Four powers of design
Manufacturers and service providers are changing the way they think. They don’t just produce goods and services; they aim to give their customers an experience. They are selling an enjoyable, productive outcome.
Selling an outcome is not the same as selling a product or service; it’s a totally different offer. The client’s business model has to change to become outcomes focussed by guaranteeing radically higher performance. The delivery process needs to change because the client is now responsible for not only producing the product or service but also the outcome. This shift is not something a client can do alone. The What Clients Think research shows clients want help to make this change. This recognition places them at level three or four of the design ladder. They want designers to help them focus on outcomes and gain competitive advantage, improve their product or service development, find new opportunities and have the right social impact. A big call but it’s within the four powers that design has.
It needs the four powers of design
Design for competitive advantage: Design gives competitive advantage in the market through customer experience, brand equity, customer loyalty or price premium.
Design in business: Design improves new product development (time to market, product refinement using visualisation skills); design builds a modular architecture of product lines, user-oriented innovation models, and fuzzy-front-end design thinking.
Design for new business: Design creates new business opportunities; improves the client’s appetite for change and innovation. It helps the client better understand their business and marketplace. Design increases sales and better margins, more brand value, greater market share, better return on investment (ROI).

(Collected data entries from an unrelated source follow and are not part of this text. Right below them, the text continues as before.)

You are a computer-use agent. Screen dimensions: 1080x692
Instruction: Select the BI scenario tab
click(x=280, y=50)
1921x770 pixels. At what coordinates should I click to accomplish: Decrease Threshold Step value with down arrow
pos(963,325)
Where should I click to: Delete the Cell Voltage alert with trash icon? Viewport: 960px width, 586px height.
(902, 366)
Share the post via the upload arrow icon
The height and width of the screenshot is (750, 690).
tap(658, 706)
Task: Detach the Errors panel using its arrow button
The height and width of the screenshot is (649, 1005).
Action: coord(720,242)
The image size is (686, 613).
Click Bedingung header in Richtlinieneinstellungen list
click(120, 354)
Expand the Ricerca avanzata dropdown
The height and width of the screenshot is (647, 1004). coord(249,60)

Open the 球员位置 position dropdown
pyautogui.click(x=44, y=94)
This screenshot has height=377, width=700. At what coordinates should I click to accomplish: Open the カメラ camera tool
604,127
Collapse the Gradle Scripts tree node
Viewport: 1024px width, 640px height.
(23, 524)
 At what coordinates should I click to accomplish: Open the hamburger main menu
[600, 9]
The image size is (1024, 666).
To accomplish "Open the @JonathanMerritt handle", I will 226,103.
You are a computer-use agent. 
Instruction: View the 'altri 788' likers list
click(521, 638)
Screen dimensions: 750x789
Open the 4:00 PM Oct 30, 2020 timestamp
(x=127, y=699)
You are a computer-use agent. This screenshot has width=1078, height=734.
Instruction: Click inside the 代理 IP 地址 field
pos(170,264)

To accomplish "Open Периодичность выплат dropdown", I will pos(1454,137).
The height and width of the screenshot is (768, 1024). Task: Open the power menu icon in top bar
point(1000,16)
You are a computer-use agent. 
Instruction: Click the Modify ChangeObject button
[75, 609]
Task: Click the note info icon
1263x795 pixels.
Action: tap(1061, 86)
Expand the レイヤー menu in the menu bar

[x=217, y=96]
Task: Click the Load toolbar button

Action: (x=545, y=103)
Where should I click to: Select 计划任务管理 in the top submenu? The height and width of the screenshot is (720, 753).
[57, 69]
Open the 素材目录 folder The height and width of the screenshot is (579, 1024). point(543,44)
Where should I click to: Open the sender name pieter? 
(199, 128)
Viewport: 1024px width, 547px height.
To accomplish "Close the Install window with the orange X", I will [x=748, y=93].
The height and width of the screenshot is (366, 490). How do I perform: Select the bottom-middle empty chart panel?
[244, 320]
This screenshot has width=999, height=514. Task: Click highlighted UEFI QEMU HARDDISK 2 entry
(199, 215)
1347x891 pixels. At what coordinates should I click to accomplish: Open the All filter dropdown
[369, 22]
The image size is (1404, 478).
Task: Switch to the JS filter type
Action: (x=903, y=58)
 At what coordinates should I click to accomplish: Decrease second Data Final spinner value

Design for social impact: design improves society at large (inclusive design, sustainable design). Design interrogates real-world systems—institutional, economic, social, political, interpersonal – defines opportunities for change that give voice to disenfranchised or marginalised.
If you are trying to get clients that fit in level three or four of the design ladder you need to examine how the four powers of design can be used to unpack their business and develop an outcomes based approach. Begin by questioning how you can design for clients to gain competitive advantage, improve their product or service development, find new opportunities and have the right social impact. The client pitch focuses on customer outcomes. How can I use design to improve customer satisfaction and gain competitive advantage; how can I use design to improve customer outcomes by getting a product or service to market quicker; how can I design to help the client understand customer needs and get into new markets and how can I design to improve customer satisfaction and lessen social impact?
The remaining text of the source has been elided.